Passwords are under constant attack and hackers use all kinds of different ways to crack their code. To deter their efforts, password-protect your business computers, laptops and smartphones as well as access to your network and accounts. Require employees to change default passwords and set strong, complex passwords with a variety of characters that must be changed at least quarterly.
Learn more in our blog “the recipe for super password security.”
5. Protect against malware.
Malware refers to “malicious” software, such as viruses and spyware, that is installed on a computer with the intent to access sensitive information or cause damage. Malware can be installed when an unsuspecting employee uses a malware-laden USB device or clicks on an infected link in an email or on a website.
To prevent a malware attack, install and use antivirus and anti-spyware software on all company devices and remind employees to never click on links that are suspicious.
6. Control physical access to your business computers.
Create user accounts for each employee to prevent unauthorized users from gaining access to your business computers. Laptops can be stolen easily. Make sure they’re locked in place when they’re unattended. Also limit network access on computers located in or around public spaces, such as the reception area.
7. Encrypt data.
Encryption encodes information, whether it is stored on a device, in the cloud or being transmitted over the internet, and only the person or computer with the proper key can decode it. Encryption is highly recommended for all devices containing sensitive information, including laptops, mobile devices, USB drives, backup drives and email.
Most operating systems and many software applications have a built-in encryption option which you simply need to activate (instructions vary). You may also purchase encryption programs tailored to the needs of your business—whether for an entire drive or one or more files or folders. Secure Sockets Layer (SSL) certificates are the standard way for businesses to encrypt sensitive information, such as those containing credit card details, before it is transmitted over the internet.
8. Keep your software and operating systems up to date.
Malware continuously evolves and software vendors continuously update or “patch” their programs in order to address new security vulnerabilities. For this reason, it’s vital to install updates to security, web browser, operating system and antivirus software as soon as they are released. They’re your first line of defense against online threats.
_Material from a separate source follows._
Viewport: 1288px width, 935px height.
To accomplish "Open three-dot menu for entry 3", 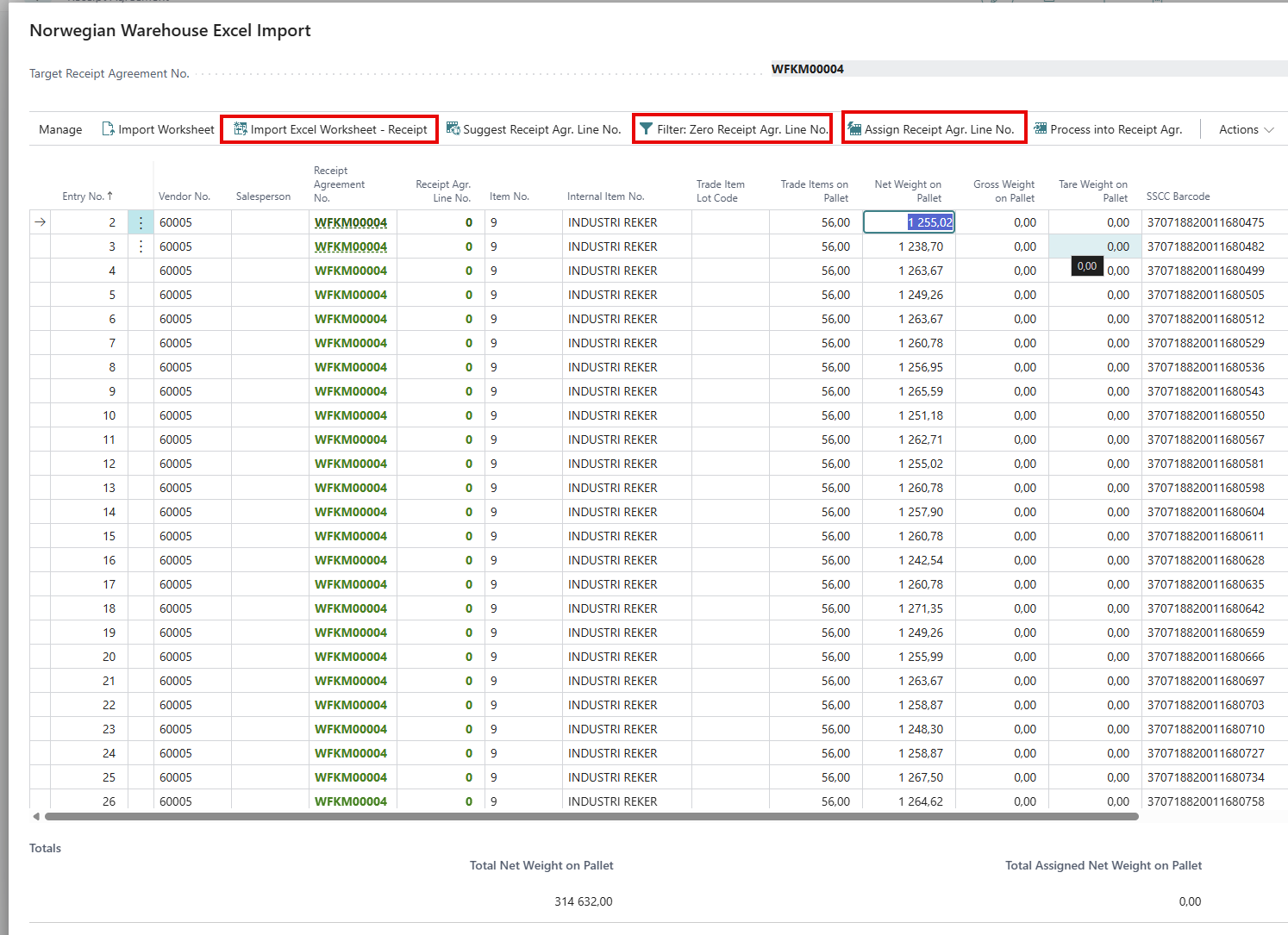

9. Secure access to your network.
To prevent outsiders from gaining access to private information on your network, enable your operating system’s firewall or purchase reputable firewall software. Configure a Virtual Private Network (VPN) to provide workers with a secure means of accessing your network while working remotely. If you have a Wi-Fi network for your workplace, make sure it is secure and encrypted, and that your SSID (service set identifier) is hidden so that it can’t be picked up by the public. Always require a password for access.
10. Verify the security controls of third parties.
Most businesses rely on third-party vendors for some aspect of their operation, whether for payroll, credit card processing or to manage their security functions. But there are security risks in doing so. If a breach occurs on the vendor’s watch, your data may be compromised and you could still be held responsible for the loss.
Before engaging the services of a third-party vendor, evaluate their security standards and best practices to ensure they meet your minimum requirements. Look for vendors that:
Have strong security policies and procedures
Regularly backup their data on a hard drive as well as the cloud
Perform routine internal security audits
Run background checks on employees with access to your data
Require employees to complete data security training
Keep up-to-date with the latest security patches and security software
Have a comprehensive incident response plan for responding to and managing the effects of a security attack
Once you’ve vetted and selected a third-party service provider, put a service level agreement (SLA) in place that details your security expectations and give you the right to audit the vendor to confirm compliance with your policies.